Upon her mother’s request Lucy’s not going to church camp with her parents like she does every year but she’s filling in for someone at the Daybreak Camp on the other side of the lake. In Lucy’s opinion that is a ‘hippie camp’ but she can’t possibly say no to her mother when she’s just been diagnosed with cancer.

If there’s one thing I can say is that her stay at Daybreak Camp is a real eye-opener for this girl who lived such a sheltered life. This is a camp for troubled teens (where Lucy is responsible for a bunch of 8 and 9 year olds) but the camp leaders also come with their own baggage. This novel tackled several difficult topics, with loss and identity just to name some, but it never felt too heavy on me and there were lots of beautiful and fun moments too. It’s really not a sad book! The attraction to Henry was cute as well but I wouldn’t call this a romance novel, the focus fell more on the development of Lucy’s friendships and it definitely shows in the end how important they’ve all become for her.

‘What is a group of friends? A relief, a scaffolding, a safety net,…’

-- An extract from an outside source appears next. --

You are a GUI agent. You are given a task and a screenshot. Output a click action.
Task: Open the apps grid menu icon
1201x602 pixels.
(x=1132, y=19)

The camp and the people in it changed Lucy and she grew tons in this transformative novel. The Names They Gave Us refers to the labels the kids in Daybreak Camp get – even from Lucy before she arrived – but they are not just a group anymore, they are individuals and their personalities and voices touch Lucy and touched me as a reader as well. This novel holds a torch for more acceptance and understanding and delivers the message perfectly, without it being too much of a lesson but simply by showing some wonderful people and how they deal with things that life threw at them.

I enjoyed this novel more than I expected when I first started it so absolutely don’t let the religious background scare you off to read this one! I had a warm feeling when I finished reading it.

I bought a paperback copy of this novel at a local bookstore. This is my honest opinion.